In 2007, the National Confidential Enquiry into Patient Outcome and Death (NCEPOD) reported that one in four trauma patients' required secondary transfer for specialist management of injuries (NCEPOD, 2007). Evidence suggests that this significantly increases the time between injury and definitive care; a critical factor that has been shown to increase patient mortality (Stahel et al. 2005). This critically injured patient requires immediate access to multidisciplinary expertise in the form of a level 1 trauma centre—as recommended by NCEPOD (2007). This could mean driving past the local district general, but patients receive better treatment if the receiving hospital is able to meet all of their ‘time critical’ requirements (MacKenzie et al, 2006).

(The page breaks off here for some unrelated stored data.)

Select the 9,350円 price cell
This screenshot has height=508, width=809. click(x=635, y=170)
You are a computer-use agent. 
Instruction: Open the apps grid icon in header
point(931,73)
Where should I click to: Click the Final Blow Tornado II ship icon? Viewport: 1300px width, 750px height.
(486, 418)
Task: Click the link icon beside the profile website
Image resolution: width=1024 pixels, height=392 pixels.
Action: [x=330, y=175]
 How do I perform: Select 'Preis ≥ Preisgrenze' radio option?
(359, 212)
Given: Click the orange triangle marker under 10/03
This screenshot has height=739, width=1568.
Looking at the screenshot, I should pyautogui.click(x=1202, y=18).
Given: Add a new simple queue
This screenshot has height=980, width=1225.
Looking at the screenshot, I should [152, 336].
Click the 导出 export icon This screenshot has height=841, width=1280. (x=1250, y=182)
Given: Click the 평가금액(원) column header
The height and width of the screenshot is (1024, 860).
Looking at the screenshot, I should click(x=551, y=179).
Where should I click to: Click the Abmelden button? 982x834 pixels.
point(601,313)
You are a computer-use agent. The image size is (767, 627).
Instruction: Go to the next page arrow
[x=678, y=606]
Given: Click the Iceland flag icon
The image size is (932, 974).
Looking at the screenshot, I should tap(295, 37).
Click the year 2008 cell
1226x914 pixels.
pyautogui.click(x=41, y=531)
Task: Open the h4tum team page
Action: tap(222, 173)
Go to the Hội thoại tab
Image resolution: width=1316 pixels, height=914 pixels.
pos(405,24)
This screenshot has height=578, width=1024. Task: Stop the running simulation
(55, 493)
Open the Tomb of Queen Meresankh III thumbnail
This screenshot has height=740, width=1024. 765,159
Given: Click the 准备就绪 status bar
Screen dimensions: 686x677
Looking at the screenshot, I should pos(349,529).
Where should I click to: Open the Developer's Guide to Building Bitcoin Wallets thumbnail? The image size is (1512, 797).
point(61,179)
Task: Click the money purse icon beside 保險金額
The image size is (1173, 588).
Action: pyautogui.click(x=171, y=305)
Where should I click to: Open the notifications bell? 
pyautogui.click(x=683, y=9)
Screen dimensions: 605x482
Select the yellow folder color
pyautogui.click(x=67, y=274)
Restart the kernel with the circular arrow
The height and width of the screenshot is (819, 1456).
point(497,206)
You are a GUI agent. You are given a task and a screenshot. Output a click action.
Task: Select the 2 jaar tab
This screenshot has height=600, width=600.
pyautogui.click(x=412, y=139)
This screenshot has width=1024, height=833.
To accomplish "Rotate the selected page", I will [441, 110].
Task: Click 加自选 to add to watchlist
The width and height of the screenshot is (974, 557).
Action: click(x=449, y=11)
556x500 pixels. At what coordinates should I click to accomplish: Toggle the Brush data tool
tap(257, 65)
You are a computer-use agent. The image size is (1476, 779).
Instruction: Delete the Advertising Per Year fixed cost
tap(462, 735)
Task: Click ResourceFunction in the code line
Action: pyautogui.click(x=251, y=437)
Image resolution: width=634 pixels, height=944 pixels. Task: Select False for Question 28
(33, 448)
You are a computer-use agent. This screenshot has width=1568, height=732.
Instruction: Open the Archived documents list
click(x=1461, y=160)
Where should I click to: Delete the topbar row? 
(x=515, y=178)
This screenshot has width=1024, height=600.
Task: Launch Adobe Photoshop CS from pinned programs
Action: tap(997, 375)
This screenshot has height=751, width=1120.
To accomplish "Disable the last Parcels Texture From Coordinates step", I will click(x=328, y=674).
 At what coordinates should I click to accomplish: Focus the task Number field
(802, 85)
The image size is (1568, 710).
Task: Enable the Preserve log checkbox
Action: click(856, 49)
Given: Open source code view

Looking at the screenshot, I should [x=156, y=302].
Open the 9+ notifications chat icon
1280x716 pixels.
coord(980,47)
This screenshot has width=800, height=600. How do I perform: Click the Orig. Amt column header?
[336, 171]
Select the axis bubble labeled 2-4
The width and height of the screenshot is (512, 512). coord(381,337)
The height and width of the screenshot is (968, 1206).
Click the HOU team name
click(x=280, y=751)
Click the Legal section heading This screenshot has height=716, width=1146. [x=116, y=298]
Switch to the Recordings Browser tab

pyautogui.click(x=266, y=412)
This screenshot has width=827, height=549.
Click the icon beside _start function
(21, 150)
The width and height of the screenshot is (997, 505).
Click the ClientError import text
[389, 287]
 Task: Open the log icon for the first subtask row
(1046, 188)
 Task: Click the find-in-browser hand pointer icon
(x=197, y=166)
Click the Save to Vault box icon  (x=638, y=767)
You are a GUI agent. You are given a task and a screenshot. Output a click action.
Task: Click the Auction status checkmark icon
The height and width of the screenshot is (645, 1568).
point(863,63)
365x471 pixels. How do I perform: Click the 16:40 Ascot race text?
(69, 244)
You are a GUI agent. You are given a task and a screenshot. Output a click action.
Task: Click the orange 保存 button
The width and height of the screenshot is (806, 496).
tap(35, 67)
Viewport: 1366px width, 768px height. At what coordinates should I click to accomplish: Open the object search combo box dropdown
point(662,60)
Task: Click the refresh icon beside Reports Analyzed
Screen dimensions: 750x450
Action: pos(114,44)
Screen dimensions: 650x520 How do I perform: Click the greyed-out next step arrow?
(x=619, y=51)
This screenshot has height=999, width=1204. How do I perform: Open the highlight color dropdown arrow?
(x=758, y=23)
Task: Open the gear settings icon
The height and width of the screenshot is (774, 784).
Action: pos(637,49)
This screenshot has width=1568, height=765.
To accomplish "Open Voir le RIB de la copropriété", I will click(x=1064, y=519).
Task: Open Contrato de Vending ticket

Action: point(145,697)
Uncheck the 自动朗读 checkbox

Furthermore, studies have shown that by increasing patient volume at a particular hospital, experience is increased and patient outcomes improve (Jurkovich et al, 2001).

Conclusion

The UK's response to the NCEPOD commendations has been slower than anticipated (National Audit Office, 2010). In the meantime, the paramedic profession must concentrate on the basics and keep abreast of evidence based recommendations. If all seriously ill and injured patients are to get the best chance of survival then paramedics and trauma centres must evolve together.

Key points

  • It is essential to allocate airway management to a competent clinician to pre-empt and avoid catastrophic airway compromise.
  • A tension pneumothorax is a time critical emergency.
  • Haemorrhage into the pelvic cavity following trauma has the capacity to far exceed available circulating volume.
  • Hypothermia is a common complication of polytrauma.